Bladder Dysfunction and Vesicoureteral Reflux

Pediatric Uronephrologic Center (PUNC), Queen Silvia Children's Hospital, The Sahlgrenska Academy at University of Gothenburg, 416 85 Gothenburg, Sweden

Received 3 June 2008; Accepted 16 September 2008

Academic Editor: Hiep Nguyen

Copyright © 2008 Ulla Sillén. This is an open access article distributed under the Creative Commons Attribution License, which permits unrestricted use, distribution, and reproduction in any medium, provided the original work is properly cited.

Abstract

In this overview the influence of functional bladder disturbances and of its treatment on the resolution of vesicoureteral reflux (VUR) in children is discussed. Historically both bladder dysfunction entities, the overactive bladder (OAB) and the dysfunctional voiding (DV), have been described in conjunction with VUR. Treatment of the dysfunction was also considered to influence spontaneous resolution in a positive way. During the last decades, however, papers have been published which could not support these results. Regarding the OAB, a prospective study with treatment of the bladder overactivity with anticholinergics, did not influence spontaneous resolution rate in children with a dysfunction including also the voiding phase, DV and DES (dysfunctional elimination syndrome), most studies indicate a negative influence on the resolution rate of VUR in children, both before and after the age for bladder control, both with and without treatment.

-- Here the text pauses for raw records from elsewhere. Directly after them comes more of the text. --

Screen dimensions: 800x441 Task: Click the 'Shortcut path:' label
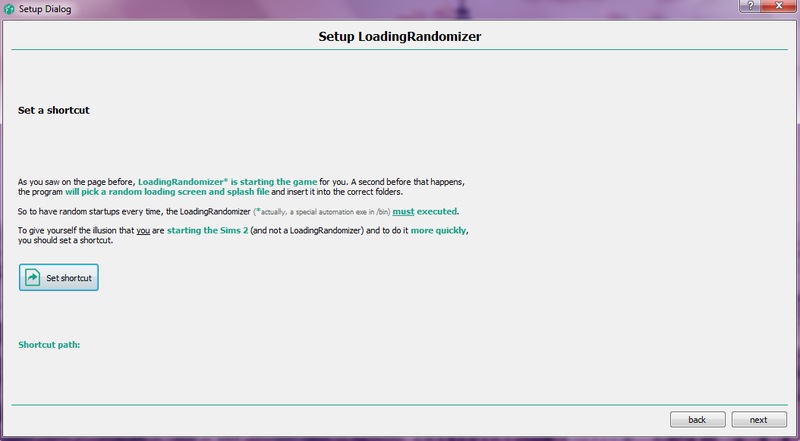49,345
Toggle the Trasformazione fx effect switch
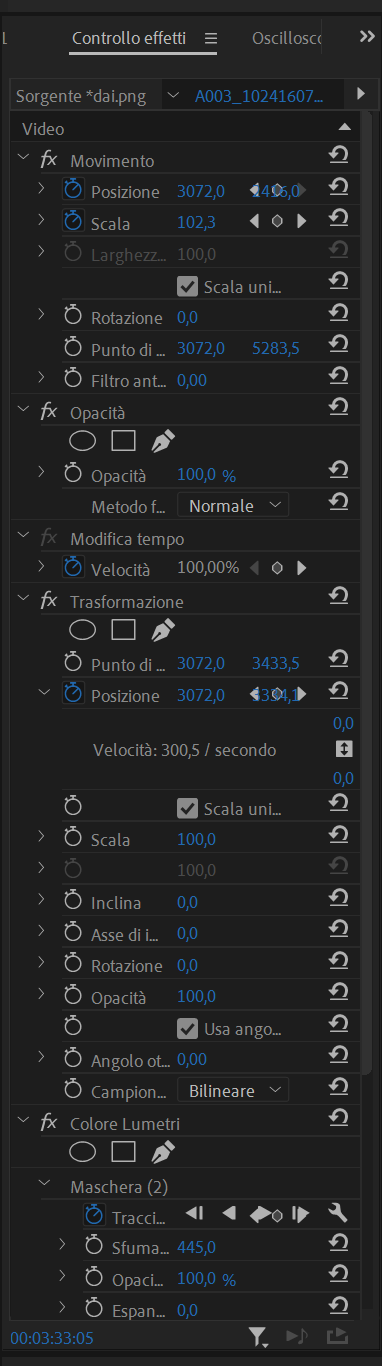This screenshot has height=1366, width=382. click(48, 601)
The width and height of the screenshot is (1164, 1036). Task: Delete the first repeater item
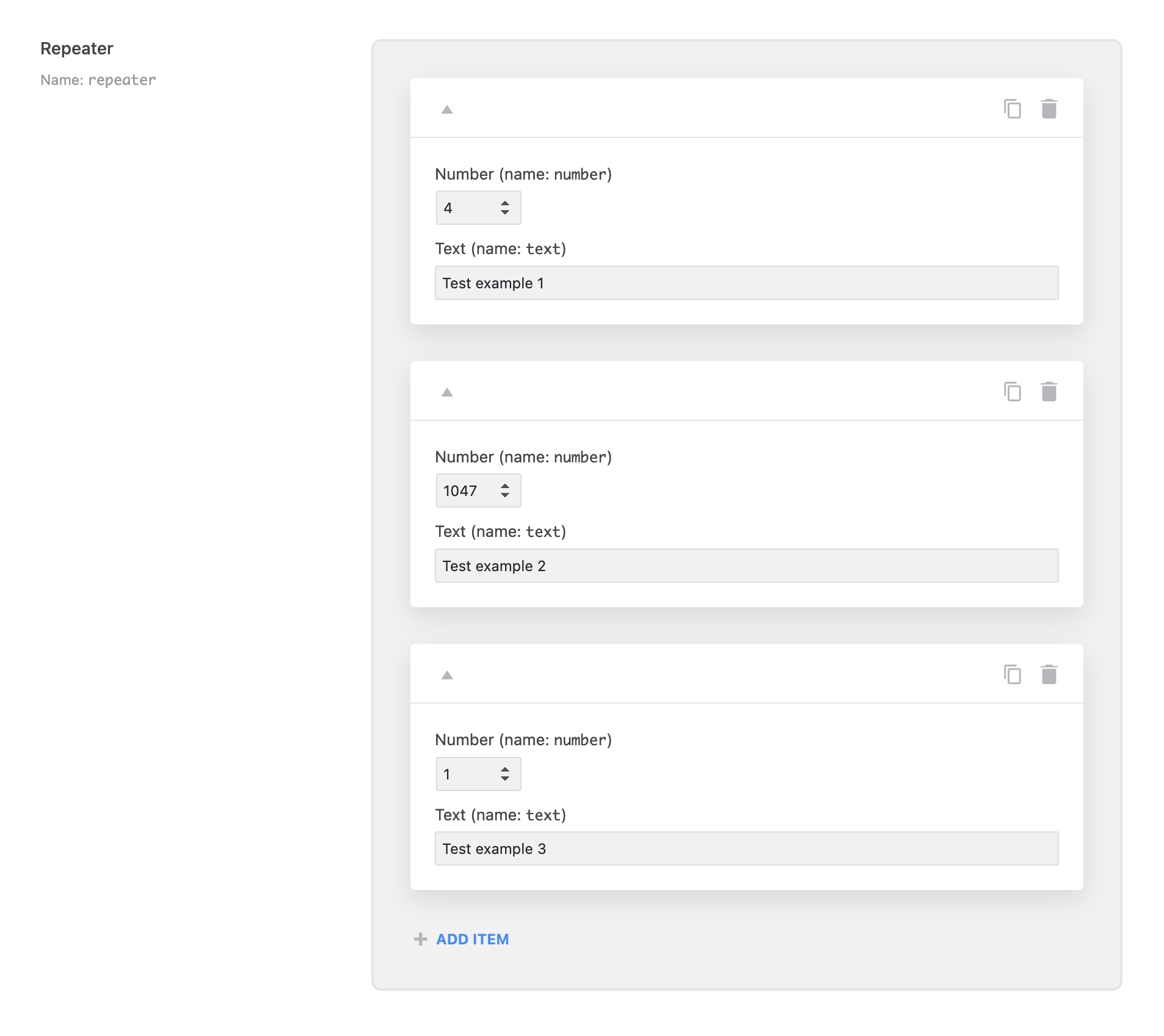[1050, 109]
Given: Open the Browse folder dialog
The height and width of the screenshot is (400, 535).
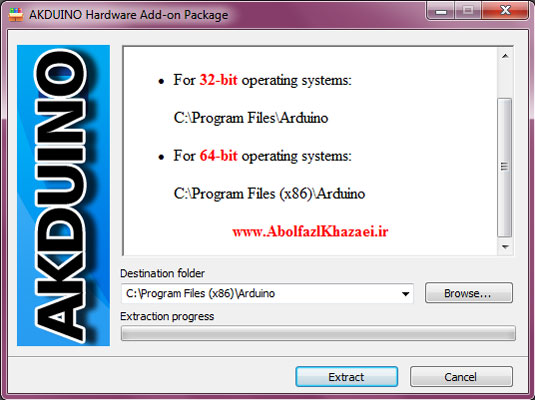Looking at the screenshot, I should click(468, 293).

However, a couple of uncontrolled studies indicate that there is a high short-term resolution rate after treatment with flow biofeedback. It should be emphasized that the voiding phase dysfunctions (DV and DES) are more severe than the genuine filling phase dysfunction (OAB), with an increased frequency of UTI and renal damage in the former groups. To be able to answer the question if treatment of bladder dysfunction influence the resolution rate of VUR in children, randomized controlled studies must be performed.